Memory Issue
Hello @guxd, I tried downloading the real dataset from google drive and training the model for 2 epochs. It worked fine for it. When I am trying code embedding with the last epoch as an optimal checkpoint, the cell is getting terminated after running for some time. When I searched in google they said it might be because of a RAM issue and suggested upgrading the RAM. Is there any other way around that could work, like decreasing the batch_size or chunk_size or any other parameter? (currently 'batch_size': 100,'chunk_size':100000 )
Update: I tried decreasing the batch_sizes to 100, 64, but still I am facing the same issue.

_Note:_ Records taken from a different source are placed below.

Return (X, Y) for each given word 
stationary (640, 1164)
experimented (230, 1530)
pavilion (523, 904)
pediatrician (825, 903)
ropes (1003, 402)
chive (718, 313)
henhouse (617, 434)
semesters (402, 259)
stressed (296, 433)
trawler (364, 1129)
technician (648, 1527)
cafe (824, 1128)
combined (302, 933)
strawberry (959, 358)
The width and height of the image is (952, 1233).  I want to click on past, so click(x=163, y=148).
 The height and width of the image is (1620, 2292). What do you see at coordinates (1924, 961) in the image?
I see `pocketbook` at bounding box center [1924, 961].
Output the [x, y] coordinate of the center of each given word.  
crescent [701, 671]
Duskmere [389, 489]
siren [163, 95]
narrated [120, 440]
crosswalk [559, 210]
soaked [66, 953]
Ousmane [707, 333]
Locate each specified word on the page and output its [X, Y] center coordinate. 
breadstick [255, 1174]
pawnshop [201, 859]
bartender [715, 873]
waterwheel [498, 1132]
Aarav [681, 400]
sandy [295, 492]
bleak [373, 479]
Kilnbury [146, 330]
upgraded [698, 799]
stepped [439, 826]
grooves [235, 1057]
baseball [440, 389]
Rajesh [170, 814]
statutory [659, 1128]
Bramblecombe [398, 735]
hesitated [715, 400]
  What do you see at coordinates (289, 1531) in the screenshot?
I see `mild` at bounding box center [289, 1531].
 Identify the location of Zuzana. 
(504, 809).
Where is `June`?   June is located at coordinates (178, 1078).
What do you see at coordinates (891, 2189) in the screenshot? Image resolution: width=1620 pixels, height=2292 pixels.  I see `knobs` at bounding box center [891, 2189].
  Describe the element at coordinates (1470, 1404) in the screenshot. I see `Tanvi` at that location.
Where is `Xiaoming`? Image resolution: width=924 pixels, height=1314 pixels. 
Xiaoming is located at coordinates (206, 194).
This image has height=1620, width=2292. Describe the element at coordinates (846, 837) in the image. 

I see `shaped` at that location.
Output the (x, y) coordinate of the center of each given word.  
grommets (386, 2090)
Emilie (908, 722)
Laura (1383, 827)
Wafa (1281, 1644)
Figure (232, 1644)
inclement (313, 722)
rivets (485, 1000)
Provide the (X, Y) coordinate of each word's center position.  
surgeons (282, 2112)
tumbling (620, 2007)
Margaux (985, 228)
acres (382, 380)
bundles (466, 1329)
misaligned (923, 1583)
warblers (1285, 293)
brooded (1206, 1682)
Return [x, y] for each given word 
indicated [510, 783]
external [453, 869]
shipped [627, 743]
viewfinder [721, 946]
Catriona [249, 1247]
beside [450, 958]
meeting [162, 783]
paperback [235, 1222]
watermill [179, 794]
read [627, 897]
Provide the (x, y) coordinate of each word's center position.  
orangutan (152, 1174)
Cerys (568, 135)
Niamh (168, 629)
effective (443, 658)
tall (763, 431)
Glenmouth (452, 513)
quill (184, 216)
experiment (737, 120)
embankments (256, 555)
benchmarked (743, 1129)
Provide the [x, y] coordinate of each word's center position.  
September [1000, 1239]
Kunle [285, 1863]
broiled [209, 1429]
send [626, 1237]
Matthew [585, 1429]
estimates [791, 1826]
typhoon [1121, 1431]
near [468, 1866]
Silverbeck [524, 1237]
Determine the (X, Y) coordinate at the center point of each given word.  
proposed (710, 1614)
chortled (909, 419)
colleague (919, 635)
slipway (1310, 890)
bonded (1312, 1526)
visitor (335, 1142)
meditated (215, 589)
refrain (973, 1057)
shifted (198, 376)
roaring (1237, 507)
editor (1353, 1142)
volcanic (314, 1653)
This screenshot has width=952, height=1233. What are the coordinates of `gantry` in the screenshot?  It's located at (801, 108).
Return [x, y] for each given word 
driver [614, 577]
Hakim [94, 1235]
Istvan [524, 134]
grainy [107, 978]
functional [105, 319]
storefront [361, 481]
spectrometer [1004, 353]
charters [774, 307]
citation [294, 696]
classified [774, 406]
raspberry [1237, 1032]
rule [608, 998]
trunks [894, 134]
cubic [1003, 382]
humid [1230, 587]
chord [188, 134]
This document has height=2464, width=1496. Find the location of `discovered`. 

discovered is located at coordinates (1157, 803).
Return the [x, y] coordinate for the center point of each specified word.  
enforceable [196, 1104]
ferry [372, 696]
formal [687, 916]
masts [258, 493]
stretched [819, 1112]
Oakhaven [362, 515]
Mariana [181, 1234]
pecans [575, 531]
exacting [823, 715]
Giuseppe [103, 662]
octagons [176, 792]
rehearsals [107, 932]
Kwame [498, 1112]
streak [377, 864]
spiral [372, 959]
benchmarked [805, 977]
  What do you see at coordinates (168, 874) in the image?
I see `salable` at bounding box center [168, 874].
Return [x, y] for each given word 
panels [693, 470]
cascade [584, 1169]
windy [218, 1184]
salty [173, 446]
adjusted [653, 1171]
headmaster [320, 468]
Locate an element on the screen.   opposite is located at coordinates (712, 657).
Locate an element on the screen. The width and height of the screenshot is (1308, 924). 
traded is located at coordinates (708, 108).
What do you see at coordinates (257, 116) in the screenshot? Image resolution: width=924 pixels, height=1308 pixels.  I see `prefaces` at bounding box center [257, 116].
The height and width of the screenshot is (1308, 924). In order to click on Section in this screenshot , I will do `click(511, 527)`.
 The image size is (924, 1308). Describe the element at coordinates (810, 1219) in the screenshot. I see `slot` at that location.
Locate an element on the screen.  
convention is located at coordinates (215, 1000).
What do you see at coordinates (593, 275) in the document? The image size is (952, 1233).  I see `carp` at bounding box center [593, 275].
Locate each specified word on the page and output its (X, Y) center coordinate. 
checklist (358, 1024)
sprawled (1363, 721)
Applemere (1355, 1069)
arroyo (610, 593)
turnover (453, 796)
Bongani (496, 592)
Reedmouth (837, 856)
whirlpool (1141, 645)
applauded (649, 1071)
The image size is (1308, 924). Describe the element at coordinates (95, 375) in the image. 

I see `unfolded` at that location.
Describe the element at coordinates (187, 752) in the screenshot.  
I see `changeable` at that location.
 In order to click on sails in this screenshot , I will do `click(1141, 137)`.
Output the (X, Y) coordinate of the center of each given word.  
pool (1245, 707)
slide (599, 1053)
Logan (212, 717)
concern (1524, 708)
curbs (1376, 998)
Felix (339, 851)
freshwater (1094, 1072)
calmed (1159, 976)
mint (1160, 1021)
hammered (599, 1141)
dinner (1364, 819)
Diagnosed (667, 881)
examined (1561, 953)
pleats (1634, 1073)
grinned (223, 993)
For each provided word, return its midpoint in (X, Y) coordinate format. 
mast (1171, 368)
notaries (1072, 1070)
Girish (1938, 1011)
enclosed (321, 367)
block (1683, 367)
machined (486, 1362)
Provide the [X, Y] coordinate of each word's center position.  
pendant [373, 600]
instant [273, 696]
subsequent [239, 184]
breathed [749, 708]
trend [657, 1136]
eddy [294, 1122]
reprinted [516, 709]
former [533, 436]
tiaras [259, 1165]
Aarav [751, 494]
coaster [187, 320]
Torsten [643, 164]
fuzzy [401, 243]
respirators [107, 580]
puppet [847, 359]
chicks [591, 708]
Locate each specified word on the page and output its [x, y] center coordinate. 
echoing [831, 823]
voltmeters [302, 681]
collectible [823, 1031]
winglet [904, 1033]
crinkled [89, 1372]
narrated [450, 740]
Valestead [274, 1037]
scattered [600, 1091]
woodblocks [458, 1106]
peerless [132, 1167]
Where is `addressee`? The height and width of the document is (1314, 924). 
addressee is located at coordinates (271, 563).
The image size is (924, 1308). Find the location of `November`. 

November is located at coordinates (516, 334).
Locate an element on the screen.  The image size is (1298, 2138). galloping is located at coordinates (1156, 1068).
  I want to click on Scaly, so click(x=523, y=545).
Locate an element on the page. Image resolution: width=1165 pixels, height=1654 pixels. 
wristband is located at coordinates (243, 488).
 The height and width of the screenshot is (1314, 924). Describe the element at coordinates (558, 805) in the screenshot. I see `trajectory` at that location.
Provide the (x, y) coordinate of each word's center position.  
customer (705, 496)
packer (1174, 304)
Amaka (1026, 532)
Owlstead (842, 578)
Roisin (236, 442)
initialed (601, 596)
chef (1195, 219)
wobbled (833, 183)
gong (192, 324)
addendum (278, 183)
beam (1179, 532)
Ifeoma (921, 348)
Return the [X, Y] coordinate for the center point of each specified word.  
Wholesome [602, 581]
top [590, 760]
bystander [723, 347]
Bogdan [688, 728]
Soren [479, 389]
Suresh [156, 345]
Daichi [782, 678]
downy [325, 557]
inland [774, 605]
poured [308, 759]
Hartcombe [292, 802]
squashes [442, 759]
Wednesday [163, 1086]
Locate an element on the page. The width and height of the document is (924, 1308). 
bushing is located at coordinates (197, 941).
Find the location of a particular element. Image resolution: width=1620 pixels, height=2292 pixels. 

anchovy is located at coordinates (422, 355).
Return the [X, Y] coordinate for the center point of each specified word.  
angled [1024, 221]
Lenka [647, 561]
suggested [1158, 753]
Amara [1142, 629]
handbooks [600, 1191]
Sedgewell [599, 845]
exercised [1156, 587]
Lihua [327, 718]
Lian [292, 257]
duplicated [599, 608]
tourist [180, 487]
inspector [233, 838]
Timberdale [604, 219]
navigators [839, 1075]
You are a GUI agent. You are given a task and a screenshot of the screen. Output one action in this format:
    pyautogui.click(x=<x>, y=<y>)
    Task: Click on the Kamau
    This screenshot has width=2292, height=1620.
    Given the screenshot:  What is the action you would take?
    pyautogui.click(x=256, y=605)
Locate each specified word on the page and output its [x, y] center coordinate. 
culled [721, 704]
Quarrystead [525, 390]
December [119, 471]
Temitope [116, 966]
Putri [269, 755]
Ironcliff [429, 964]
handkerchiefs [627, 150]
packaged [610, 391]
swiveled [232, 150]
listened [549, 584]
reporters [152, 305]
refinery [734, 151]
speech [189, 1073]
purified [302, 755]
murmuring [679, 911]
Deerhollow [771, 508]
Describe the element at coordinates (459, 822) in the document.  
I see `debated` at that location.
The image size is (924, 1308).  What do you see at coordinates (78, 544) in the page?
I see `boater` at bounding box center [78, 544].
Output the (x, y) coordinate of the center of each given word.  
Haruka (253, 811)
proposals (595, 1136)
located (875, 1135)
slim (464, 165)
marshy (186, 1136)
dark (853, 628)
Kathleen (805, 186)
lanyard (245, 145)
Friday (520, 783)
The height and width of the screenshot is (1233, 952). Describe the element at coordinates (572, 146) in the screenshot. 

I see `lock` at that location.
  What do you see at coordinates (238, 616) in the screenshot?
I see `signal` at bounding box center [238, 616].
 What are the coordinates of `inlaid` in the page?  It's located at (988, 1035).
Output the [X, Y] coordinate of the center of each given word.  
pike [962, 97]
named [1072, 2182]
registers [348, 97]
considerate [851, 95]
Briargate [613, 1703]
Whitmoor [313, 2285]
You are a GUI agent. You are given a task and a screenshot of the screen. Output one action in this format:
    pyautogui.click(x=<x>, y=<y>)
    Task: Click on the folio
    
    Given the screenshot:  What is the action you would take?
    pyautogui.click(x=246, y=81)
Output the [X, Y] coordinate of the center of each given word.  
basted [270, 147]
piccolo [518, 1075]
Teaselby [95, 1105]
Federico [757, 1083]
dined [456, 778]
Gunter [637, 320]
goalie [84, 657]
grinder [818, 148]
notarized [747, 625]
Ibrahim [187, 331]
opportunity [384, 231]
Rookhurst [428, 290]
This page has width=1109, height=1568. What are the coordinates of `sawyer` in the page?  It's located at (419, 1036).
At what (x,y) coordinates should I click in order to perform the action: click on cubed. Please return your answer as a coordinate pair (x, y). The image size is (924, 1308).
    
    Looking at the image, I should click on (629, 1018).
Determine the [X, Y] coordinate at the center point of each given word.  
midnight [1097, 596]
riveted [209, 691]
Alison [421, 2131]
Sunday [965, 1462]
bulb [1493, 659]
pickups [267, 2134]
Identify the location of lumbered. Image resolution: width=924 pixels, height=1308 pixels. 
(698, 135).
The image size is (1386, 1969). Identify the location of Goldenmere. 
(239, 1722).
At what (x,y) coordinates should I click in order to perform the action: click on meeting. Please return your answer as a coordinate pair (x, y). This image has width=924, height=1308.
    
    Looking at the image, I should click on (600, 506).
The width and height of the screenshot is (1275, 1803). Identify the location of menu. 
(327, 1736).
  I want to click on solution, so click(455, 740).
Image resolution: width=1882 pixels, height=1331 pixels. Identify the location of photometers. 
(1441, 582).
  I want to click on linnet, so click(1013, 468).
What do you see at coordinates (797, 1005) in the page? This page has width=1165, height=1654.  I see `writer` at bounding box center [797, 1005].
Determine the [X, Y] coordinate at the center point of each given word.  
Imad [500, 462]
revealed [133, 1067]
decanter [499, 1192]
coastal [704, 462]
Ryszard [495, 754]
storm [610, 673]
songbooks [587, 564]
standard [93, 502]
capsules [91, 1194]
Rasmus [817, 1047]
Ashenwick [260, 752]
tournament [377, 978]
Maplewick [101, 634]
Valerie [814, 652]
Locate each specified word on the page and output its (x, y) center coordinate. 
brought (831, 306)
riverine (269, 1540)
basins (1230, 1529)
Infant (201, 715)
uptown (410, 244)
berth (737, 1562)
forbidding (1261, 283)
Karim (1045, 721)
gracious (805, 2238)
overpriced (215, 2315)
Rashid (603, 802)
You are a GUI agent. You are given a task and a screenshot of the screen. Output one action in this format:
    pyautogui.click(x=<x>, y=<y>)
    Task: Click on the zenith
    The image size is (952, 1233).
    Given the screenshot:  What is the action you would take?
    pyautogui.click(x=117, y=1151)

How about reducing chunk_size? You can track the variable vecs and check whether it is allocated with memory after calling vecs = [].
You can also try to use a small codebase given you have limited memory.
How about reducing chunk_size? You can track the variable
vecsand check whether it is allocated with memory after callingvecs = []. You can also try to use a small codebase given you have limited memory.
@guxd When you say small codebase, does that mean using a dummy dataset instead of the real dataset? Also, during preprocessing step, how did you extract the <method name, API sequence, tokens, description> tuples from the java code snippets?
I mean using a subset of the use.XXX.h5 from Google drive. For example, using only 1 million code snippets.